35kcal/kg standard but depends on level of hypermetabolism (some only 20-30kcal/kg)
In ARF, which is better? Slight over feeding or slight underfeeding.
Under
What are the differnet stages of CKD and their associated GFRs?
stage 1: >90 (proteinuria)
Stage 2: 60-90 (mild damage)
stage 3: 30-59 (mod damage)
stage 4: 15-29
stage 5: <15
WHat is the MNT goal for predialysis? (stages 1-4)
- slow progression of ckd
- provide adequate kcal
- prevent uremia
- restore biochem, calci/phos, vitamins, and iron balance
What is the MNT suggestion for protein in CKD?

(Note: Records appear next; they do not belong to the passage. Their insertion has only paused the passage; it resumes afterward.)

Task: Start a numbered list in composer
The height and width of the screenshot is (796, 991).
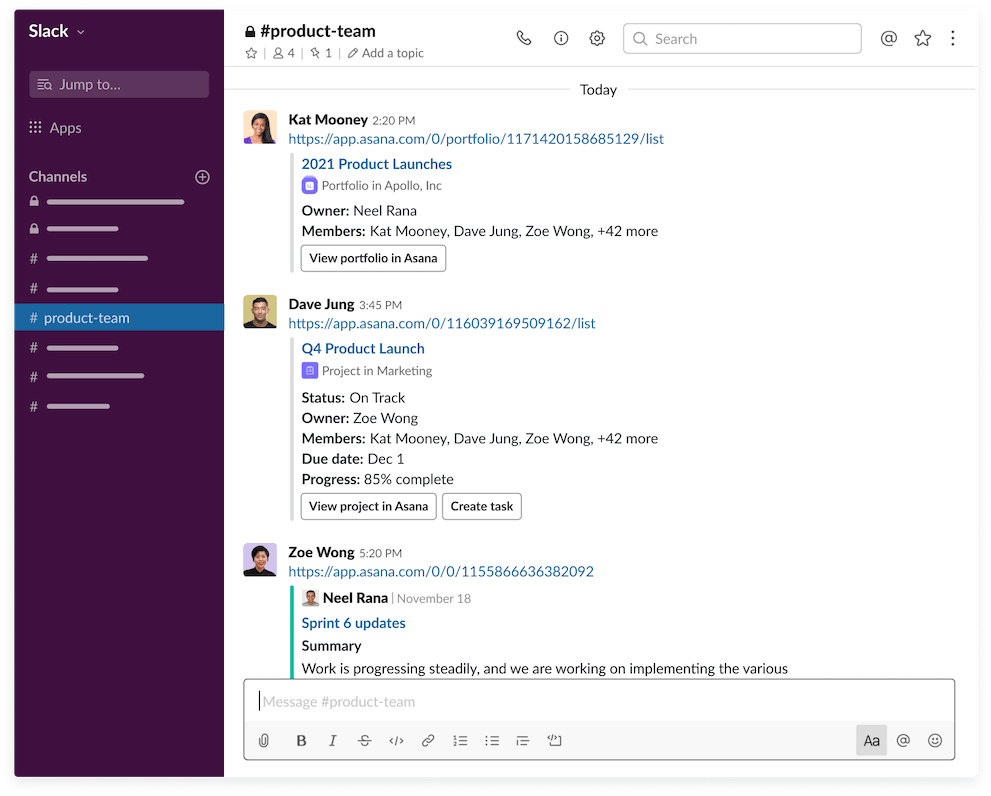Action: (x=460, y=741)
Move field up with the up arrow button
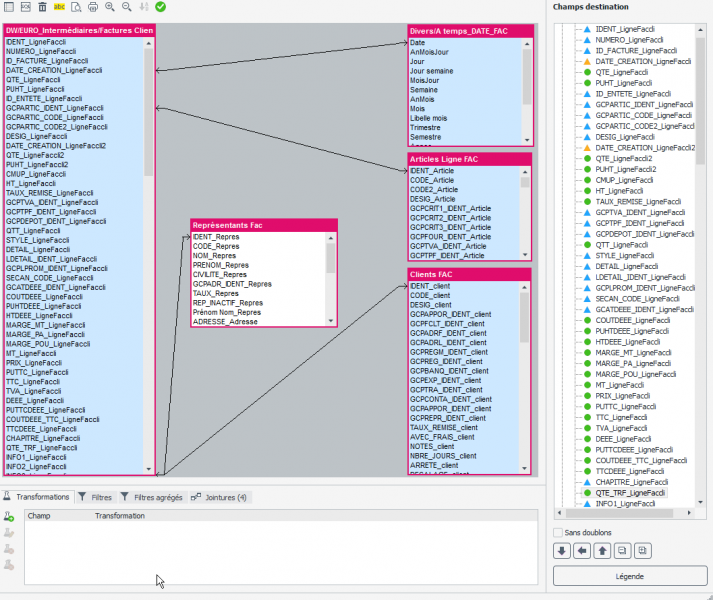 (x=601, y=551)
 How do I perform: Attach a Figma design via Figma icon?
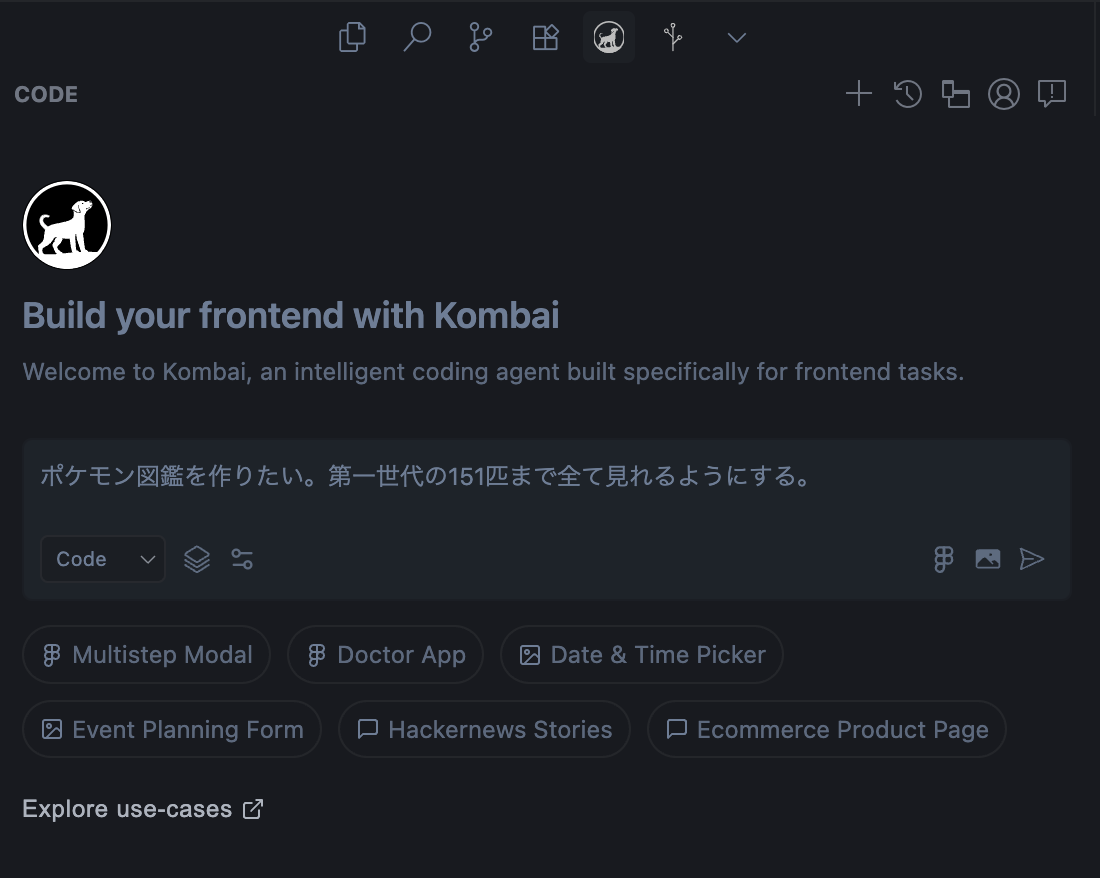(943, 559)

- control intake to avoid neg. nitrogen balance
- stage 1-3: 0.75g/kg/day
- stage 4-5: 0.6g/kg/day
**use ABW if needed**
What type of pts in CKD may protein restriction be contraindicated for?
Catabolic states
What is the MNT recommendation of kcal for CKD?
30-35kcal/kg/day
MNT for CKD regarding lipids is:
- MUFAS and PUFAS
- monitor lipid levels for common dyslipidemia
- keep serum lipids WNL
Sodium restrictions in CKD recommend how much?
<2.4g/day
What does MNT for CKD say regarding Potassium?
- restrict in later stages
- meds can elevate K+ levels
- restriction needed if levels >5 consistently
- restrict to 2-3g/day
Phosphorus restriction in CKD shoudl be:
- 800-1000mg/day
- if serum phos>4.6mg/dL
- may be difficult when trying to get adequate protein
MNT for calcium in CKD suggests:
1.5-2g/day stages 3-4, 1.5-1.8g/day in stages 4-5 not on dialysis
- caution with hyperparathyroidism that can lead to hypercalcemia
What is secondary hyperparathyroidsim?
Calcium levels drop too low (CKD) resulting in parathyroid glands prducing excess PTH.
What should be restricted, and how much, if PTH levels are too high?
- monitor calcium levels
-restrict phosphate to 800-1000mg/day
What foods are sources of potassium?
artichockes, beans, carrots, potatoes, spinach, tomato, bananas, cantaloupe, many many more (table 10-3)
WHat foods contain phosphorus?
cheese, dairy products, beef, whole eggs, liver, peanut butter, soybeans, (more on p 401 table 10-2)
Describe vitamin/iron needs for pts with CKD.
Folic acid:
Pyridoxine:
Ascorbic acid:
ETC
Folic: 1mg/day
Pyridoxine: 5mg/day
ascorbic: 60-100mg/day
- vitamin D also required due to poor kidney function
- do not supplement vitamin A
-iron supplementation may be needed, based on labs
What vitamin should not be supplemented for pts in CKD?
Vitamin A
What are examples of loop diuretics (or K+ wasting diuretics)?
furosemide, HCTZ = useful in later CKD when potassium is elevated and still need to shed water
What are examples of ptoassium sparing diuretics?
Spironolactone - may be used with K+ depleting diuretics to prevent too much K+ loss.